▸ Your instructions
Reproduce the records below verbatim, from the line containing "This screenshot has width=1000, height=2529." through the line containing "Describe the element at coordinates (110, 1773)", including both of those lines. Leave the pictures out of your output.
--- Start of Input records ---
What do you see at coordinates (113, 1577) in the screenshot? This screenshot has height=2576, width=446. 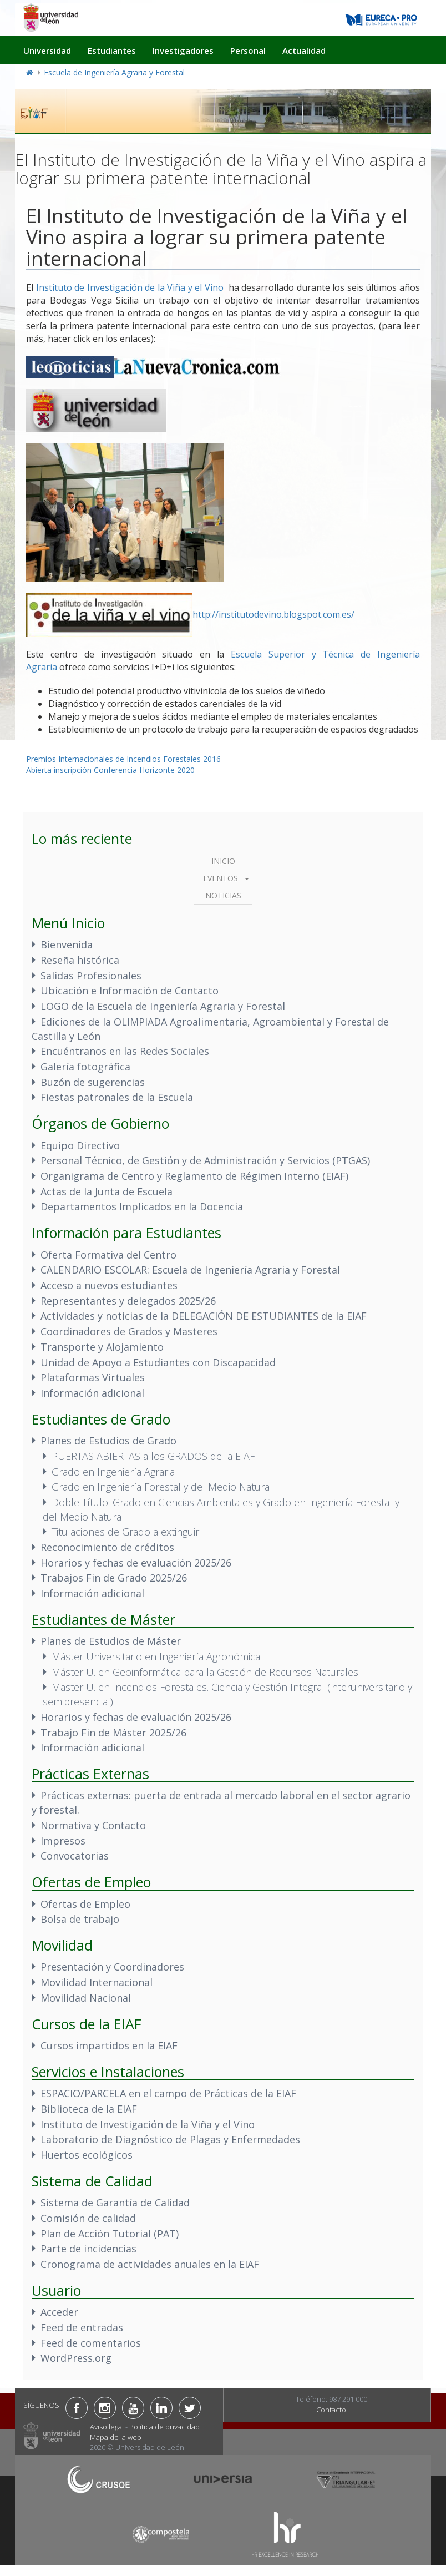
--- End of Input records ---
--- Start of Input records ---
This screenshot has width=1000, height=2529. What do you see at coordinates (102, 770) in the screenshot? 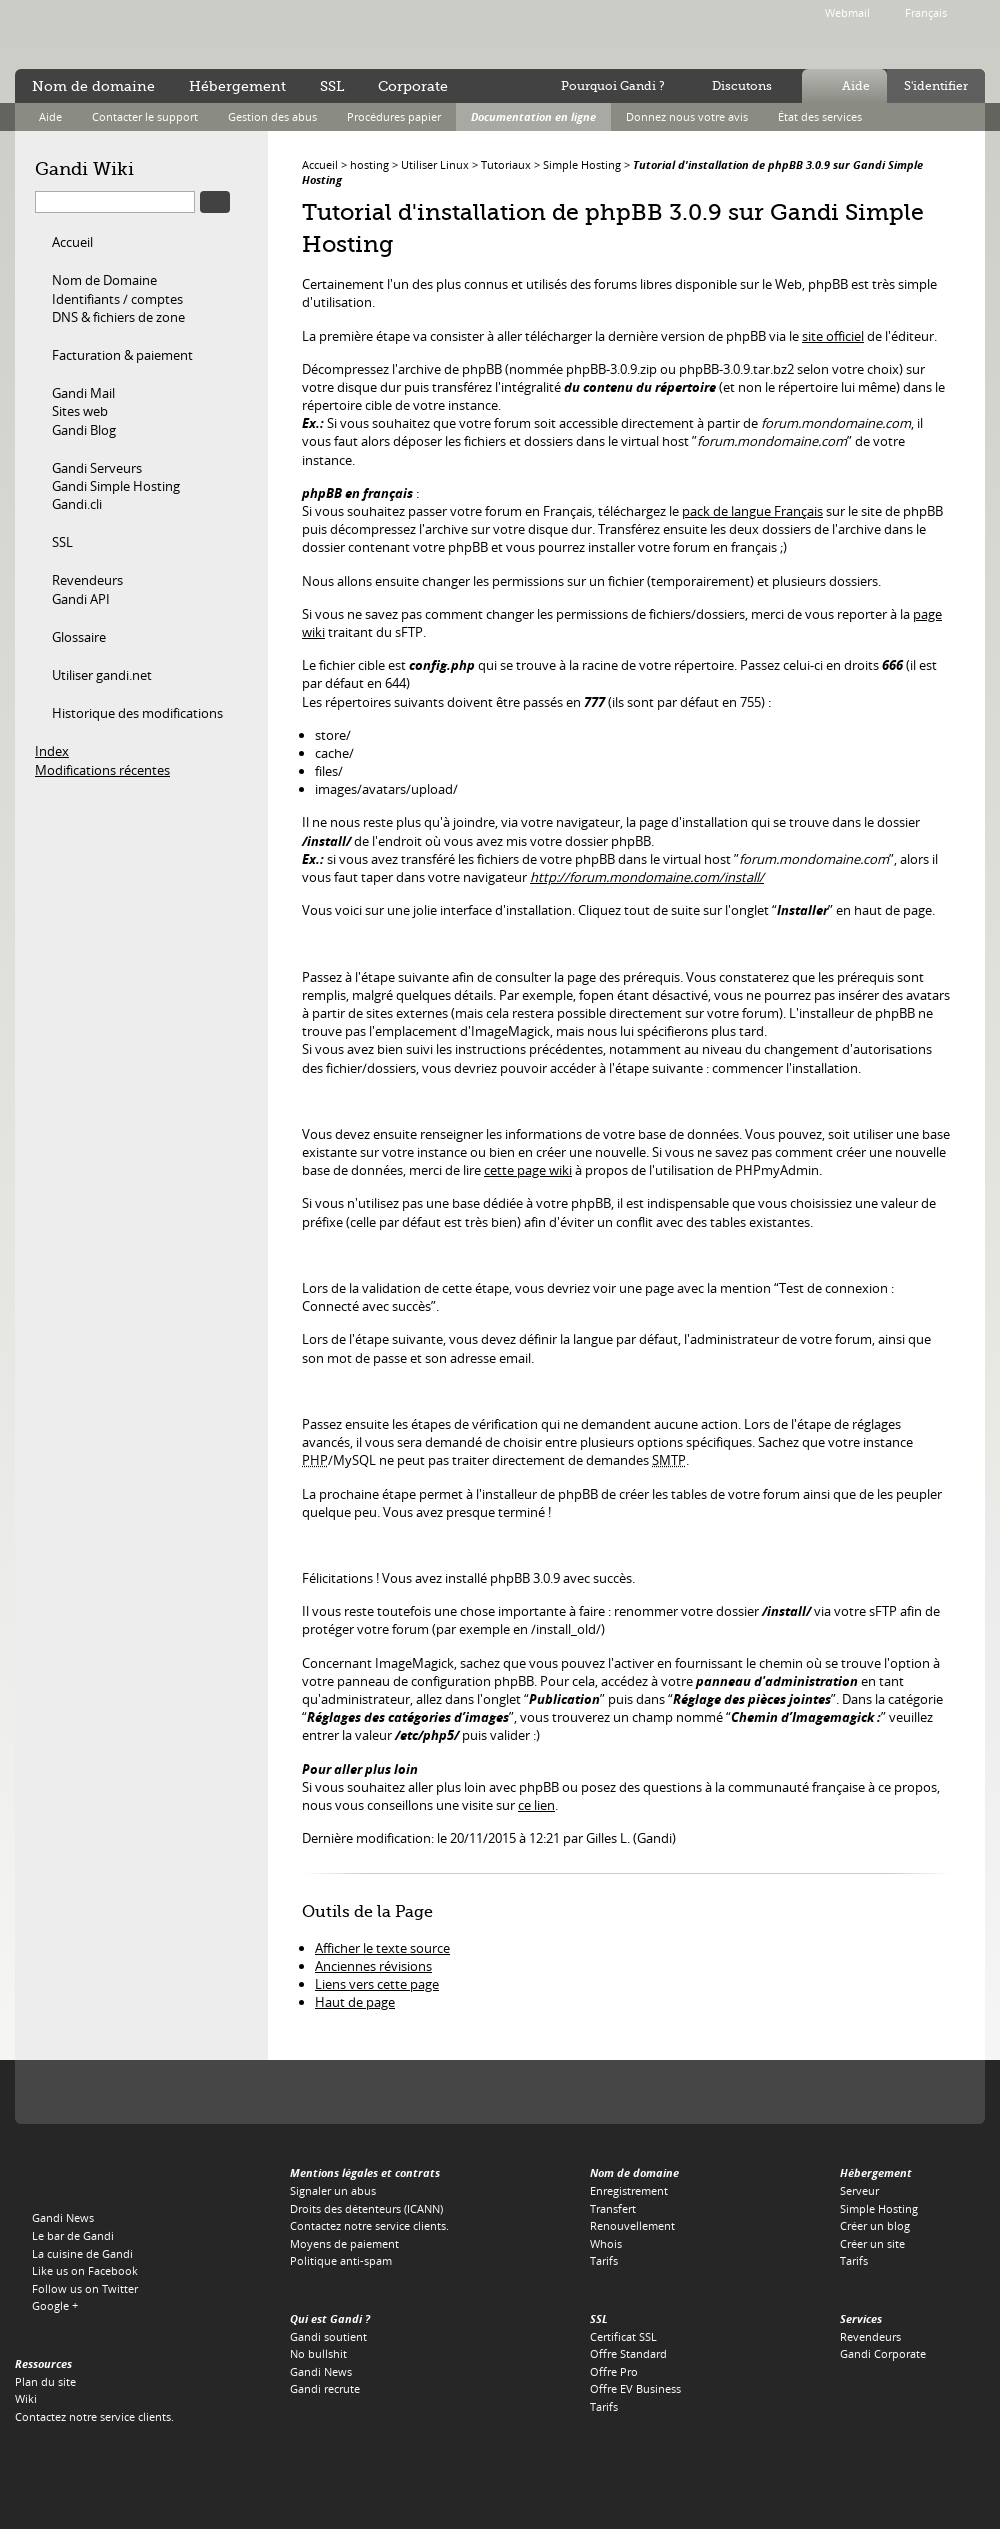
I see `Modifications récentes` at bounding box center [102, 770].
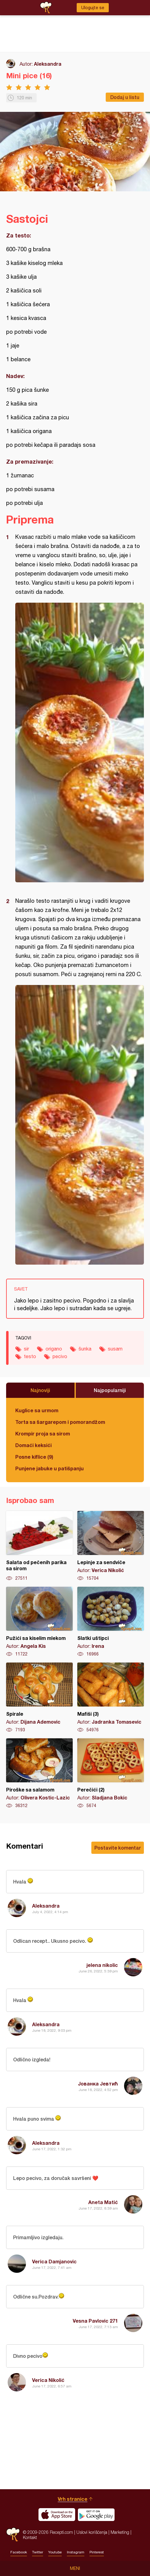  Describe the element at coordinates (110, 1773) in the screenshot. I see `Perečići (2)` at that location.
--- End of Input records ---
--- Start of Input records ---
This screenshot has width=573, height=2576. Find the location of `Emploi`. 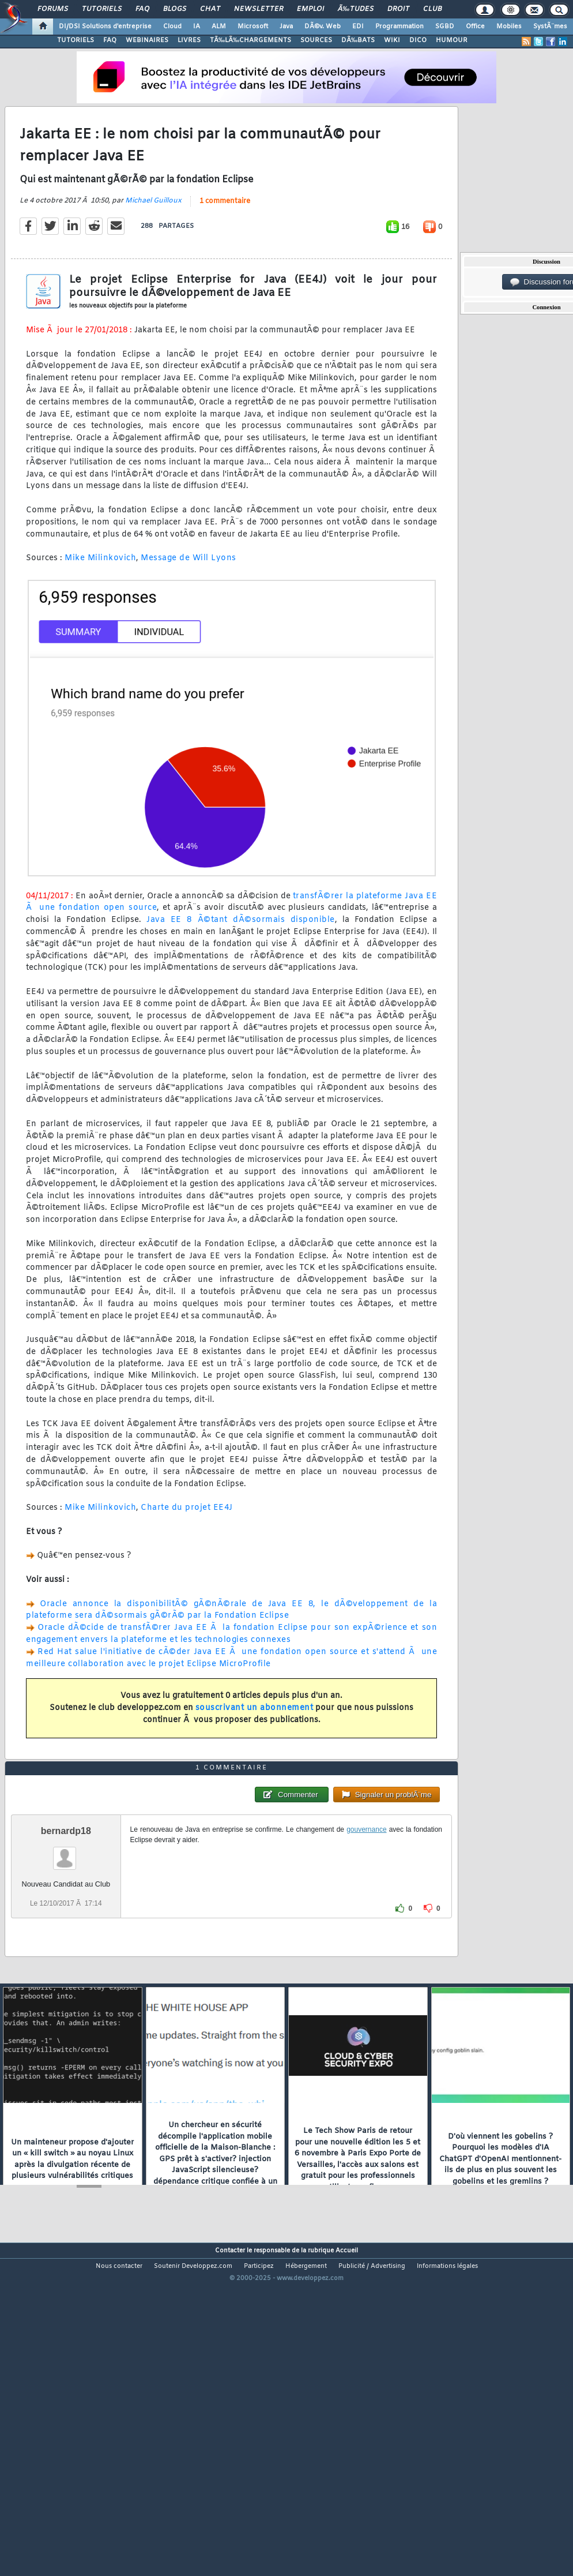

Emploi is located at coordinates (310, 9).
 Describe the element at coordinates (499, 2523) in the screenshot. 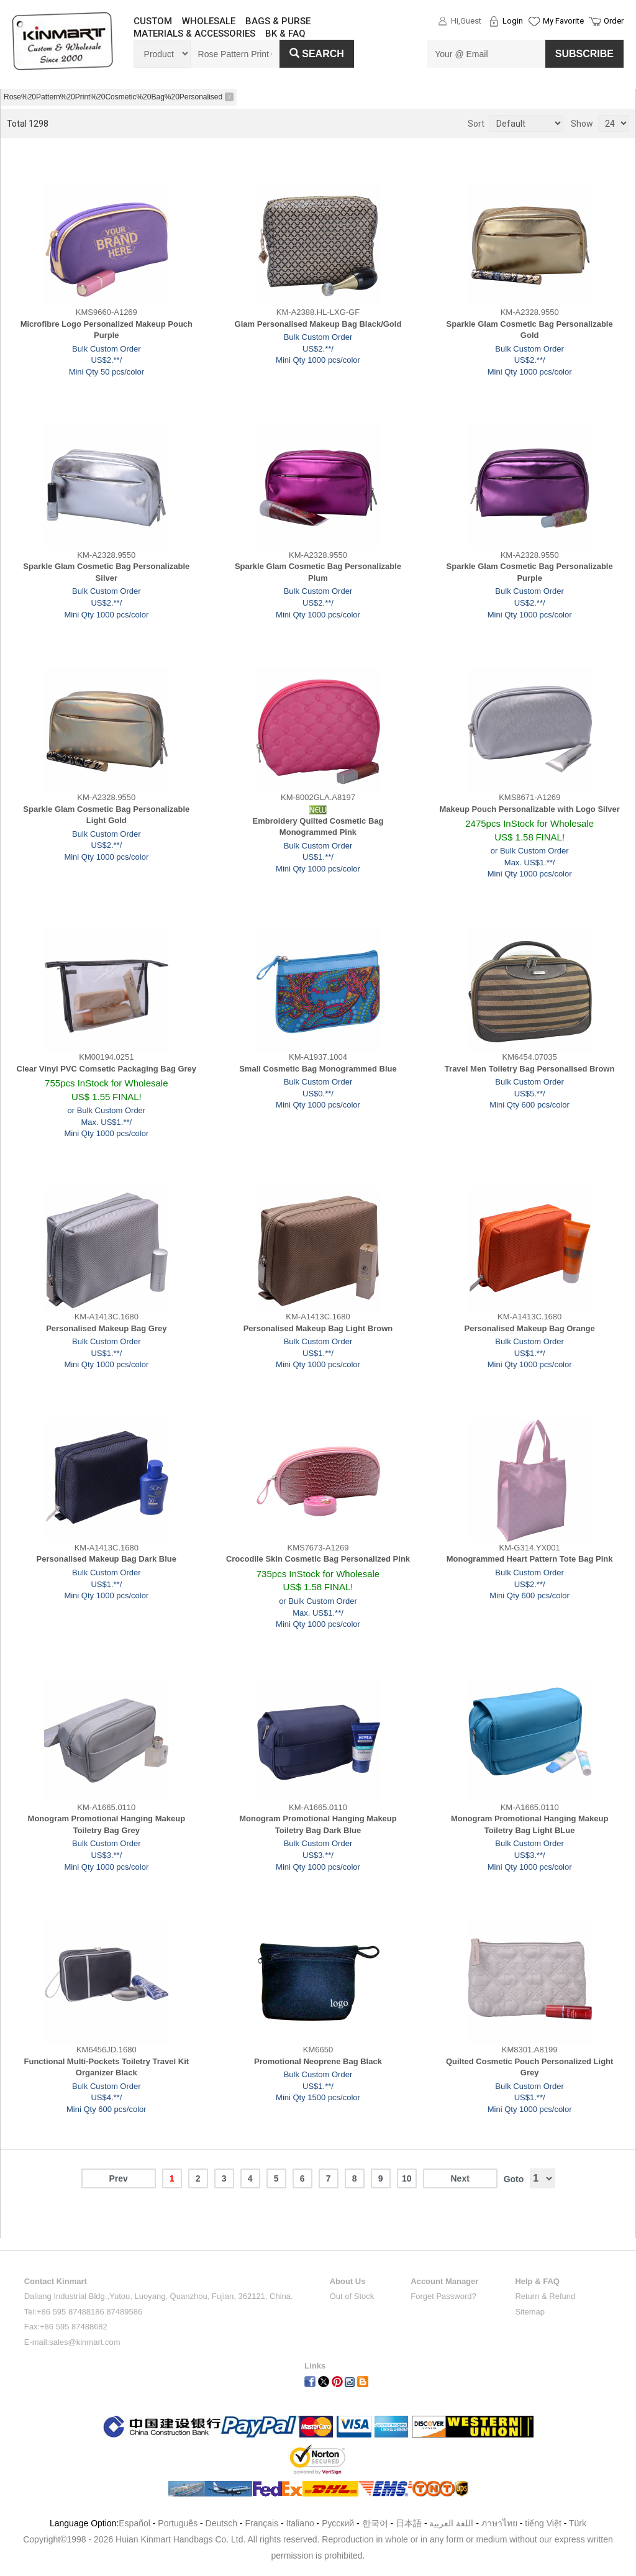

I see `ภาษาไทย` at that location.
--- End of Input records ---
▸ Result of the task
This screenshot has width=1000, height=2529. What do you see at coordinates (102, 770) in the screenshot? 
I see `Modifications récentes` at bounding box center [102, 770].
  Describe the element at coordinates (110, 1773) in the screenshot. I see `Perečići (2)` at that location.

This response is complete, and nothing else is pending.